Dataset entries:
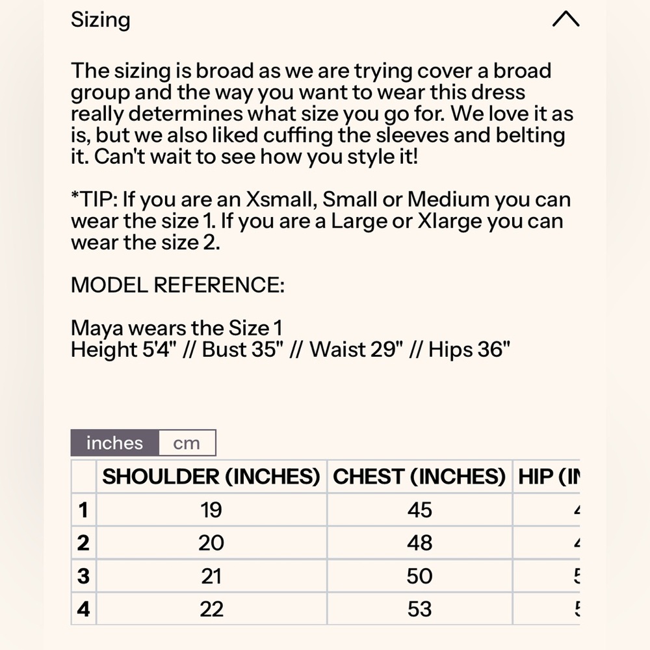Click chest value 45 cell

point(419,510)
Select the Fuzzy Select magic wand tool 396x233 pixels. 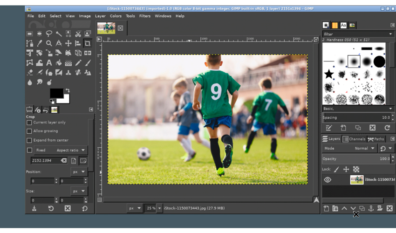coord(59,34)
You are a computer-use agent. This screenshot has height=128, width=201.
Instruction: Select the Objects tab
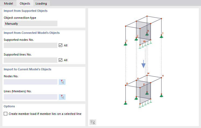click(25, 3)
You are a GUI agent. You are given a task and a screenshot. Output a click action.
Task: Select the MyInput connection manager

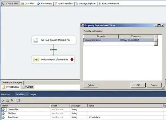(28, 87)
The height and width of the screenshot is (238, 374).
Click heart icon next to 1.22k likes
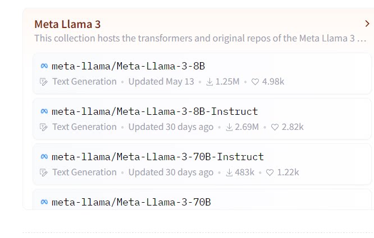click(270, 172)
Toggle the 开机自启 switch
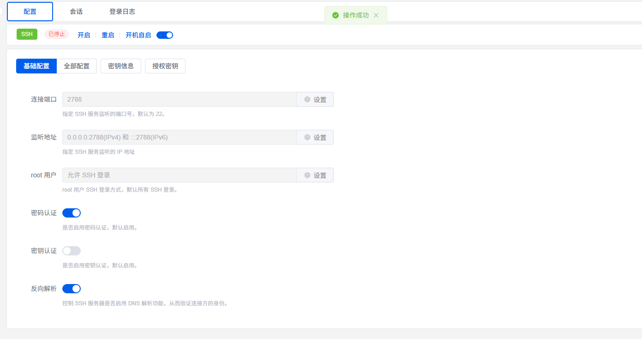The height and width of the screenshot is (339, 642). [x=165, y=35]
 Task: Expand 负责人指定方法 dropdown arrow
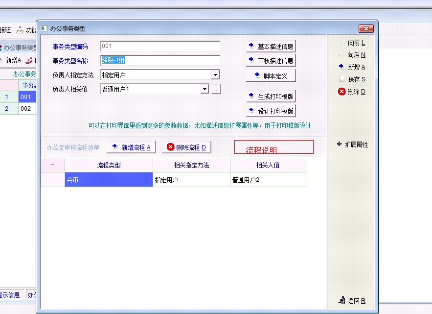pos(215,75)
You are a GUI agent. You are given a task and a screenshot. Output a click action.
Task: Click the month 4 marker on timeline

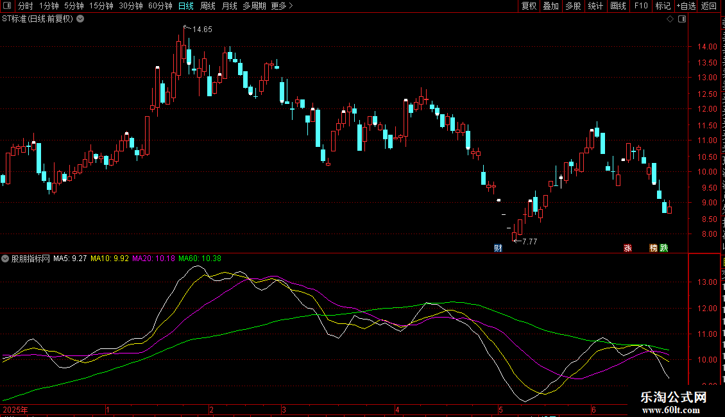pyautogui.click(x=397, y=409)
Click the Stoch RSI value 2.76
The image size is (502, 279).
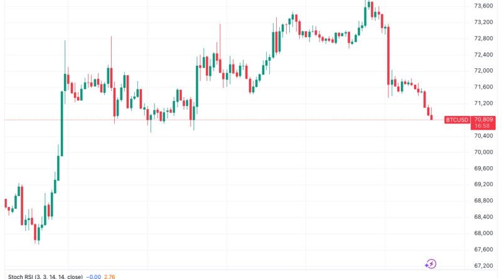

Task requirements:
Word for word, retype the lines from the one with "Instruction: Select the Objects tab" through the final line of the data, both included. No pictures belong in the copy.

Result:
Instruction: Select the Objects tab
click(25, 3)
You are a GUI agent. You are given a task and a screenshot. Output a click action.
Task: Select the MyInput connection manager

(28, 87)
The height and width of the screenshot is (238, 374).
Click heart icon next to 1.22k likes
click(270, 172)
Toggle the 开机自启 switch
The height and width of the screenshot is (339, 642). [x=165, y=35]
 Task: Expand 负责人指定方法 dropdown arrow
pos(215,75)
You are a GUI agent. You are given a task and a screenshot. Output a click action.
Task: Click the month 4 marker on timeline

pyautogui.click(x=397, y=409)
Click the Stoch RSI value 2.76
The image size is (502, 279).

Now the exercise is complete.